Uma vez que a maioria dos doentes com malária tem entre 5 e 15 anos, a equipa da MSF instalou também 350 redes mosquiteiras num colégio interno local.
Vacinas e promotores de saúde cruciais na resposta ao sarampo em Marsabit
Na sequência de um surto de sarampo registado em agosto passado em Illeret, no condado de Marsabit, no Norte do Quénia, uma equipa da MSF esteve a trabalhar com o Ministério da Saúde para levar a cabo uma campanha maciça de vacinação dirigida a crianças dos 9 meses aos 15 anos.
Com os esforços de 12 promotores de saúde comunitários em Marsabit, os pais e as mães nesta região foram encorajados a levarem os filhos para tomarem a vacina, de forma a ficarem protegidos da doença – foram inoculadas 9.874 crianças. Durante esta campanha de vacinação, a equipa da MSF identificou também crianças com casos complicados de sarampo, tendo sido prestado tratamento e encaminhados para unidades secundárias de saúde os doentes que necessitavam de cuidados especializados.

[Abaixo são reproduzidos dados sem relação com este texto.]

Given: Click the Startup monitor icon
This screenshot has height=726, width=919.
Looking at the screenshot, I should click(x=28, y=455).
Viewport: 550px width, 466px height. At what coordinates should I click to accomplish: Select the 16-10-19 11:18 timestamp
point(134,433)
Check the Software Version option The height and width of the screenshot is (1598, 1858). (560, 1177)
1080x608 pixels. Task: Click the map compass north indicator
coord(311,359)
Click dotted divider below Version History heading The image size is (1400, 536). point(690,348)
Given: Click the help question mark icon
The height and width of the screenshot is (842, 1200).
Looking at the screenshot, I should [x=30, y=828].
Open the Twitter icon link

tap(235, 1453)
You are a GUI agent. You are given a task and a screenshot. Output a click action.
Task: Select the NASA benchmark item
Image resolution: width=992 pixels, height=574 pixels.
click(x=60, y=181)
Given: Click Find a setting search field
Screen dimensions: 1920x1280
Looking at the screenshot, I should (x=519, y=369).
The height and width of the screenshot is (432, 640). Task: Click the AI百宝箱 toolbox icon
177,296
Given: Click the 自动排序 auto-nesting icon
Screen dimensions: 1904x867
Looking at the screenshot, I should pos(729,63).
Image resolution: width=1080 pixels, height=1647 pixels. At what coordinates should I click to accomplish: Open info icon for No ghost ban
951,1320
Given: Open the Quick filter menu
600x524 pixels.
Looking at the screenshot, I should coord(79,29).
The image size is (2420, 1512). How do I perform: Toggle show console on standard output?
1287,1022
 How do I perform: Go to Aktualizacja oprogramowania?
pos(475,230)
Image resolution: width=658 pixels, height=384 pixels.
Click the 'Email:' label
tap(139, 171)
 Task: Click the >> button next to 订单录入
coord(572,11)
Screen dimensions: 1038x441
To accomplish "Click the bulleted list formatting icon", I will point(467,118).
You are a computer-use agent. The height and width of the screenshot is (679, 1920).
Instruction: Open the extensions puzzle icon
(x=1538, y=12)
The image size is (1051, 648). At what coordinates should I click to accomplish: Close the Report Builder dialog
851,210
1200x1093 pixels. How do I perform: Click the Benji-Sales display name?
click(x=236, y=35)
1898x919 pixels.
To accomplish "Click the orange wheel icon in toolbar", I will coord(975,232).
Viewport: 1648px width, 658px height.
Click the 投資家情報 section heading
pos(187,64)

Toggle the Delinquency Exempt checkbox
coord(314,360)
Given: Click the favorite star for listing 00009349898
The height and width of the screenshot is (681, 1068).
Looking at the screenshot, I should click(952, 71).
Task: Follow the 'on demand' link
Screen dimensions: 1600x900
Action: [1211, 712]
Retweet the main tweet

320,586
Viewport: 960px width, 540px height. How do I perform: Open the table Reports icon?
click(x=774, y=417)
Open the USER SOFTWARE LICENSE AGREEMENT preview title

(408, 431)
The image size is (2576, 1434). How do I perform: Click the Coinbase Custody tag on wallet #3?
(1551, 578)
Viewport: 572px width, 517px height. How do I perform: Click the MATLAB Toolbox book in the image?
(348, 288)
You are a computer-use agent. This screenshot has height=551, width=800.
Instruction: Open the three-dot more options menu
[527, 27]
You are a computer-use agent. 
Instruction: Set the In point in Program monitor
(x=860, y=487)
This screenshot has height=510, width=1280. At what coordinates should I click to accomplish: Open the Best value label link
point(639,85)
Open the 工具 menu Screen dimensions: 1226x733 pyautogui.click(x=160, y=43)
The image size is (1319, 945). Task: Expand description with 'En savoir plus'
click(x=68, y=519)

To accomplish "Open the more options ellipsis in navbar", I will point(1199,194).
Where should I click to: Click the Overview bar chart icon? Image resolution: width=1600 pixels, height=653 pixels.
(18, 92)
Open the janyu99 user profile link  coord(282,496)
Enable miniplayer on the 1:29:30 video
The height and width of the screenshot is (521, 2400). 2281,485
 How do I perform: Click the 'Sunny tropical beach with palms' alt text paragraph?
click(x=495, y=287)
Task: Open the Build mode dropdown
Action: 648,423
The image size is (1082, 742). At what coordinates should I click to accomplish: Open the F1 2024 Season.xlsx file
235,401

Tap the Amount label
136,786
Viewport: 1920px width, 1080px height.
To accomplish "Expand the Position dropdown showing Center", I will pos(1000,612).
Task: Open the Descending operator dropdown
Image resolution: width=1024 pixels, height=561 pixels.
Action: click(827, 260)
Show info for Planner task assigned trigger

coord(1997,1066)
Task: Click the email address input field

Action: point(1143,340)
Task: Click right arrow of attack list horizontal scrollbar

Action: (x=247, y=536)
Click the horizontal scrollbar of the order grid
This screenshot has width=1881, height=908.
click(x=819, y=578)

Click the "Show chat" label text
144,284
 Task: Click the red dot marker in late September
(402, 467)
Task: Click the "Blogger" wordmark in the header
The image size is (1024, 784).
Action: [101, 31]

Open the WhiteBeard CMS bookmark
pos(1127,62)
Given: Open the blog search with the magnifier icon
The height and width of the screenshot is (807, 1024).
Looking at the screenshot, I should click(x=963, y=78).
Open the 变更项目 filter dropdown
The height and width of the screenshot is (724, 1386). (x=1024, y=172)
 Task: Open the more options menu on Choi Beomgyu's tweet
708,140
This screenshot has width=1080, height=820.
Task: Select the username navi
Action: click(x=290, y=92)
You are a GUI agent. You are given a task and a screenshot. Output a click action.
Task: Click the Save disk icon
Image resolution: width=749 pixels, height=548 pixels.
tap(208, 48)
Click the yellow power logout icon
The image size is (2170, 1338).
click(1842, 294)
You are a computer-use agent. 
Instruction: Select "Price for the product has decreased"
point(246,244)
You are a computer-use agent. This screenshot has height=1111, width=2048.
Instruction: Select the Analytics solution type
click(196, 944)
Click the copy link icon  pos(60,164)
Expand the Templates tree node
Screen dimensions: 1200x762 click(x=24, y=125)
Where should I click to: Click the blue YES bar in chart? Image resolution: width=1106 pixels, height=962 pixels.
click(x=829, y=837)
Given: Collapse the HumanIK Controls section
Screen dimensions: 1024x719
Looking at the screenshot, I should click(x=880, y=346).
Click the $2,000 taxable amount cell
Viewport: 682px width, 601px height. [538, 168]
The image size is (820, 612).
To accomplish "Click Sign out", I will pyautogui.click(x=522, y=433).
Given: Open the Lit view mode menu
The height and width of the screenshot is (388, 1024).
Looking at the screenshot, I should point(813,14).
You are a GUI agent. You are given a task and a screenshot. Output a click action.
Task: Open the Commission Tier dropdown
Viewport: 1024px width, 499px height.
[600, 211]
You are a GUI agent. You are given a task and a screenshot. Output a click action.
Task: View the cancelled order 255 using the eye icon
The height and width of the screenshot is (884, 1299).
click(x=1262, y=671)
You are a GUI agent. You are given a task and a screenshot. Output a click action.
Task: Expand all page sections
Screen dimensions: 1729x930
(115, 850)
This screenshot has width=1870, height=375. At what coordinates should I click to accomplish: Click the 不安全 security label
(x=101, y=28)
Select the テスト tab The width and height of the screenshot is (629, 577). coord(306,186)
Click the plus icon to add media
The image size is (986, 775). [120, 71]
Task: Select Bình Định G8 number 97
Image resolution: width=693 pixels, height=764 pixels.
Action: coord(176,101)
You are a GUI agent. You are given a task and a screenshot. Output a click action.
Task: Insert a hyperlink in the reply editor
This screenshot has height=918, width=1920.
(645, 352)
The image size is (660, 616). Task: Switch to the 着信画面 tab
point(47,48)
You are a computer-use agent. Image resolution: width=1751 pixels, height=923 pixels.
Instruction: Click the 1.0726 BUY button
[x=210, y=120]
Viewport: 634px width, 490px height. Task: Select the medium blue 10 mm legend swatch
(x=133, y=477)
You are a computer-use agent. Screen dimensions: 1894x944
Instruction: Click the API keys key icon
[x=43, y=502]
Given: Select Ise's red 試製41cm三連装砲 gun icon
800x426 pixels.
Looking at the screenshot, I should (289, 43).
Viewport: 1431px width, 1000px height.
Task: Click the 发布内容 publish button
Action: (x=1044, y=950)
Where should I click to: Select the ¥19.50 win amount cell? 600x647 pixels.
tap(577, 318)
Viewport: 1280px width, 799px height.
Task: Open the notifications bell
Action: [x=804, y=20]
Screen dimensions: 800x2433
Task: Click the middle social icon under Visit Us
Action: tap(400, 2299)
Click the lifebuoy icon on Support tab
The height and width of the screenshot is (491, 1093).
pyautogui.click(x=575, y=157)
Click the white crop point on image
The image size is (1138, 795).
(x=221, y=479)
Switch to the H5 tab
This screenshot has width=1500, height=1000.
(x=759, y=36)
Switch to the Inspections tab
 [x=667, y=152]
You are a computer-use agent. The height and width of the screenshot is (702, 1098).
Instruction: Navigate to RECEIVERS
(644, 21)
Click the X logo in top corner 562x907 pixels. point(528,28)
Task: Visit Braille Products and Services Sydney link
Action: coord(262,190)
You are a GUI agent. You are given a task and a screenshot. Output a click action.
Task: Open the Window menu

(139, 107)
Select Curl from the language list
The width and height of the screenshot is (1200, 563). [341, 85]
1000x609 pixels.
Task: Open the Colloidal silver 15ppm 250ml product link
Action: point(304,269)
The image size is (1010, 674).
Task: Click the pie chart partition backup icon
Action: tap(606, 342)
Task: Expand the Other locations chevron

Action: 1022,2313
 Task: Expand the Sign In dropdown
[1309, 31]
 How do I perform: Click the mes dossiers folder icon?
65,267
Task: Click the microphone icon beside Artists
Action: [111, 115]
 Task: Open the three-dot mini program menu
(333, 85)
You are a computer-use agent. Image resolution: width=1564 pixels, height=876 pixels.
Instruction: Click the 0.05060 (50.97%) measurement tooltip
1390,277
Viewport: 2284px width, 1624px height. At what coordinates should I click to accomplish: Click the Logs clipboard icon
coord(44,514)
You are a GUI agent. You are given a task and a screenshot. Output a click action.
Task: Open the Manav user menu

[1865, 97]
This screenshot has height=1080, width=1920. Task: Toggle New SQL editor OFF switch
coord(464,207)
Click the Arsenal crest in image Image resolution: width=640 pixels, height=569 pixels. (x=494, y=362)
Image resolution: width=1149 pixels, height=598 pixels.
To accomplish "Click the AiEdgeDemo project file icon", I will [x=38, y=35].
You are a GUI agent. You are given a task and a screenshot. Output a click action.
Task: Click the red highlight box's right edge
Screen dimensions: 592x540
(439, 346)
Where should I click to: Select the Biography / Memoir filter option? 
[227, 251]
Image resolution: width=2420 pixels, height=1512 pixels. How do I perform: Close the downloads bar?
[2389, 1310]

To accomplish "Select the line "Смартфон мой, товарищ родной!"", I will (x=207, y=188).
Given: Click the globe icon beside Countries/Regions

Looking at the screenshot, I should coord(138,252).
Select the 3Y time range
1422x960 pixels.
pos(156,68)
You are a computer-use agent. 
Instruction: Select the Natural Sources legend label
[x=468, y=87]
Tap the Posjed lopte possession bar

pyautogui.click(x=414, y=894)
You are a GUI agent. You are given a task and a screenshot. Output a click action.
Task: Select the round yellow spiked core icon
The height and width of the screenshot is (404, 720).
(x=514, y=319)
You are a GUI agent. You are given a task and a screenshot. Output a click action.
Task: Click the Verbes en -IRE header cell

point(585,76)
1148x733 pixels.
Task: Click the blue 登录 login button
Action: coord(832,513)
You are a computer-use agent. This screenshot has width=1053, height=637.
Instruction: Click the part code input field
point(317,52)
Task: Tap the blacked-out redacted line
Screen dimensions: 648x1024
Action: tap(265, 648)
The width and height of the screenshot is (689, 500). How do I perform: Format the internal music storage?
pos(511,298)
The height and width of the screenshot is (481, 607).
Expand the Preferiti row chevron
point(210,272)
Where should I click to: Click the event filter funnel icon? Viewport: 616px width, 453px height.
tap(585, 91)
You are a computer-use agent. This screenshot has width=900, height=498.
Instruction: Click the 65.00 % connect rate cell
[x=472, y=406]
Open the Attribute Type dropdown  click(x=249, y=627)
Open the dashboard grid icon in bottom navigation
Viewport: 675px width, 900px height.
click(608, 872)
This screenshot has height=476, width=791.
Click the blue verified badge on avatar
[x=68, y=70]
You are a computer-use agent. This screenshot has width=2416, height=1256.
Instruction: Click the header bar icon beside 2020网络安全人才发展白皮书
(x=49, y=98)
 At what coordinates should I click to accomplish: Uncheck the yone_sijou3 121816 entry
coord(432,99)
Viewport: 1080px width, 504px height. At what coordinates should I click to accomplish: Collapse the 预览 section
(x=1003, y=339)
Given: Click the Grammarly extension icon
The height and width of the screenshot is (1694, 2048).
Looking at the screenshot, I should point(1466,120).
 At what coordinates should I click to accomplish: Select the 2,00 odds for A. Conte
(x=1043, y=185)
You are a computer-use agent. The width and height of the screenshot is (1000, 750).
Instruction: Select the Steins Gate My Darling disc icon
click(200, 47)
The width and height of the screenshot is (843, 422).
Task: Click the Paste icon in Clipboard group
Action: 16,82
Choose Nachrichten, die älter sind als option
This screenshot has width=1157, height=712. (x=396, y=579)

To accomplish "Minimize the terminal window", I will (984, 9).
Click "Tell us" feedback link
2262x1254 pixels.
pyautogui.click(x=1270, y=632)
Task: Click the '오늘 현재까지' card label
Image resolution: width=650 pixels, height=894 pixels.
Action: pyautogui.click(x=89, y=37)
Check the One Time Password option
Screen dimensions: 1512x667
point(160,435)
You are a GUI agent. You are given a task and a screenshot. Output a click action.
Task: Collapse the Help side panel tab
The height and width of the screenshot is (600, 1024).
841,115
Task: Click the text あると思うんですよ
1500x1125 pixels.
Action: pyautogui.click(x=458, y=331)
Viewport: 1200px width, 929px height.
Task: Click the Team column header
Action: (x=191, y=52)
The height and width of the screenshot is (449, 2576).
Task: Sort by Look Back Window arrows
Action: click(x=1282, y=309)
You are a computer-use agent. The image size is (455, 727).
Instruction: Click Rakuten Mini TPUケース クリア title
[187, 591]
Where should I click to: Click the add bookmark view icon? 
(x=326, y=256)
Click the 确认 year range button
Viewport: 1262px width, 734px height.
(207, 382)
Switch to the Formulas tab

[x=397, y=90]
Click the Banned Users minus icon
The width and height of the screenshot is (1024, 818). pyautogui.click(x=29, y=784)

Os promotores de saúde comunitários em Illeret, que vivem no seio destas comunidades, foram fundamentais na mobilização dos habitantes para aumentar o acesso às crianças nas famílias para que fossem vacinadas.
“Além do acesso às unidades de saúde, os mecanismos de divulgação das atividades de saúde pública nestas comunidades, por parte de membros da própria comunidade e voluntários, são cruciais para a deteção precoce de doenças e para a ligação das populações nestas áreas às instalações de saúde”, sustenta a coordenadora de emergências da MSF.